--- Excerpted data Enclosed Below ---
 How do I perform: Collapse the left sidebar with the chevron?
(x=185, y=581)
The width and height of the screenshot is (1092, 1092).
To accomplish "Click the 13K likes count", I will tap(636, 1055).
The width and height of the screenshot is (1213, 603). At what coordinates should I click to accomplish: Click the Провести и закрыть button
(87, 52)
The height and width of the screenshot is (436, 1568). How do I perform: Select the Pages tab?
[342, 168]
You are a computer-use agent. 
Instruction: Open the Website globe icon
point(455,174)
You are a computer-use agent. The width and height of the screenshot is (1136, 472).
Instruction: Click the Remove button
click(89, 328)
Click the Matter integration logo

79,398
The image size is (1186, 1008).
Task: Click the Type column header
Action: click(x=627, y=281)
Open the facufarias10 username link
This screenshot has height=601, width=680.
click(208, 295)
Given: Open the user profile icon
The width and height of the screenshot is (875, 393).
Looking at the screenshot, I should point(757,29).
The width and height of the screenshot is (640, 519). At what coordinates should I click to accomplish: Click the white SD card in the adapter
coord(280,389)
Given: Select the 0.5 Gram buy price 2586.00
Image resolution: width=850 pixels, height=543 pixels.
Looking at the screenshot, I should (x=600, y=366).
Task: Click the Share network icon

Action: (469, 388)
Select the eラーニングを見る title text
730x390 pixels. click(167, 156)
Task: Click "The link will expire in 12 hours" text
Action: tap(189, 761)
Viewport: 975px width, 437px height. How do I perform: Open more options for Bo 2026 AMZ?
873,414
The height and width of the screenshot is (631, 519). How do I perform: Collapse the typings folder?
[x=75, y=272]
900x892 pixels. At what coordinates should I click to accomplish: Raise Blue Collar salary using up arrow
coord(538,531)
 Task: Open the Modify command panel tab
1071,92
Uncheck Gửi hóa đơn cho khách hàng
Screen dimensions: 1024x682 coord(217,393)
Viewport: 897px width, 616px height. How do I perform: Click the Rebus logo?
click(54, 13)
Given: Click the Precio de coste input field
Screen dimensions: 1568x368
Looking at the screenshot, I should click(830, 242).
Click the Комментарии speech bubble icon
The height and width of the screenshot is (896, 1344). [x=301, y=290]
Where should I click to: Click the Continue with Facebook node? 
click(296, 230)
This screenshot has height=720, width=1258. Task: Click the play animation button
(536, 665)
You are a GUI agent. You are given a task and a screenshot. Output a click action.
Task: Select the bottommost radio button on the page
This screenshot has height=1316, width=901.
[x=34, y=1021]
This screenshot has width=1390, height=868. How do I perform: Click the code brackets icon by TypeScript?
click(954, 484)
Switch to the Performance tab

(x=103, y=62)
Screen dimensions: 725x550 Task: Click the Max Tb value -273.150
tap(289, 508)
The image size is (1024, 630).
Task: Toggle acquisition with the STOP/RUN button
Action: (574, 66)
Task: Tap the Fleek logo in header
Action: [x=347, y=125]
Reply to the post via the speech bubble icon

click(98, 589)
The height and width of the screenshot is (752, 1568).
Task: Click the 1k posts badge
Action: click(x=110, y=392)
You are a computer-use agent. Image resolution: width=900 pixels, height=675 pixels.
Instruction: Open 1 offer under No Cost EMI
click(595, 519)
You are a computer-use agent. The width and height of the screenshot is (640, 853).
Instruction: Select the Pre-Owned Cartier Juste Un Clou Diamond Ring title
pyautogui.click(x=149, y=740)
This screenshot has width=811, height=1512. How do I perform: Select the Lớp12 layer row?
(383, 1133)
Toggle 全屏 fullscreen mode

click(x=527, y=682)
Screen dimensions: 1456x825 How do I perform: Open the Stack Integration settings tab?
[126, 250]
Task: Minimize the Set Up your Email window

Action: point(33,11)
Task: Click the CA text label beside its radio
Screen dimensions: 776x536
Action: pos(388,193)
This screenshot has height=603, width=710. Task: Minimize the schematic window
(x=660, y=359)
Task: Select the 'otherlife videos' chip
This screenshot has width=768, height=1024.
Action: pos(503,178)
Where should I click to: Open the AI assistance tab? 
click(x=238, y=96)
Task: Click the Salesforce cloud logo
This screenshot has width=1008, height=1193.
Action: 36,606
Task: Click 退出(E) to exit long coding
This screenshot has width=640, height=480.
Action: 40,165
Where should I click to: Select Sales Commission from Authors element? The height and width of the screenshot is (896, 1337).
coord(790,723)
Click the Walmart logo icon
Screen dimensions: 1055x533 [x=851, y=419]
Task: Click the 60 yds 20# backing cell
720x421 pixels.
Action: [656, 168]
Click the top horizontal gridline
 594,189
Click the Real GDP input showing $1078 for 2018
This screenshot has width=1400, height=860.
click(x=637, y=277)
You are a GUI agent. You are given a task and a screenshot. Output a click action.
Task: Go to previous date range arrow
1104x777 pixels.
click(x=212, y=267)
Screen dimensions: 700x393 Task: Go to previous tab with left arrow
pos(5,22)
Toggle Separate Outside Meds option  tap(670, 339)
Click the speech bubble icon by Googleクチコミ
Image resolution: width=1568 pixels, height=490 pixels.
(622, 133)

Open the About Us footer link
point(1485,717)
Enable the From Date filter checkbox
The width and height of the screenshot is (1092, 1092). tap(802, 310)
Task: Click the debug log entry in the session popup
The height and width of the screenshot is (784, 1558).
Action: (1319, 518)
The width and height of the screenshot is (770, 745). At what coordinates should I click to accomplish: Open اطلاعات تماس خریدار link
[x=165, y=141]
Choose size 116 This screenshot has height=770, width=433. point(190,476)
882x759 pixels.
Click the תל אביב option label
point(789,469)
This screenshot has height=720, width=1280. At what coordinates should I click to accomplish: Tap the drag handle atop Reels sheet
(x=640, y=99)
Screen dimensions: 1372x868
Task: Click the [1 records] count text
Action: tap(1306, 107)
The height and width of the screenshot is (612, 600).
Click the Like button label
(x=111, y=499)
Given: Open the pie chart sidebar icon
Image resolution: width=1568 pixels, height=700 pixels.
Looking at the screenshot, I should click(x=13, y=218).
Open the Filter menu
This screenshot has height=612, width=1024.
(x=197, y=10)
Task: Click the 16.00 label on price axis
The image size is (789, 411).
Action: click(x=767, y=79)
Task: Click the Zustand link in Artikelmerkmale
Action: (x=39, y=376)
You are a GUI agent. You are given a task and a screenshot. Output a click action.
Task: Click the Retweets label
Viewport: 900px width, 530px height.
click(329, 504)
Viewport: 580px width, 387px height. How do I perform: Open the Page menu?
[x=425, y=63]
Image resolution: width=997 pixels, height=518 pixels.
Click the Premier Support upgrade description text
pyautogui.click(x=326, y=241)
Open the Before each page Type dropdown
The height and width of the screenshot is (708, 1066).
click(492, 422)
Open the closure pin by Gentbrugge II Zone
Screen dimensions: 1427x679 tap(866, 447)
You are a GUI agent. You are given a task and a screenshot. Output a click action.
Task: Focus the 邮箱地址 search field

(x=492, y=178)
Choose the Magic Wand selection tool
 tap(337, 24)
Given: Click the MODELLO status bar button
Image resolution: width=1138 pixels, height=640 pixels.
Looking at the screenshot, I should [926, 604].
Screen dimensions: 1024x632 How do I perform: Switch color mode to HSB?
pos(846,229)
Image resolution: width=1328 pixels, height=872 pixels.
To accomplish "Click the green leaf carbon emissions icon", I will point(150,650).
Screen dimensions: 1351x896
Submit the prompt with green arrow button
--- End of Enclosed Excerpted data ---
• **Work instruction**
Filter this listing and copy only the lines holding the word "price".

• **Task output**
Given: Select the 0.5 Gram buy price 2586.00
Task: Click the 16.00 label on price axis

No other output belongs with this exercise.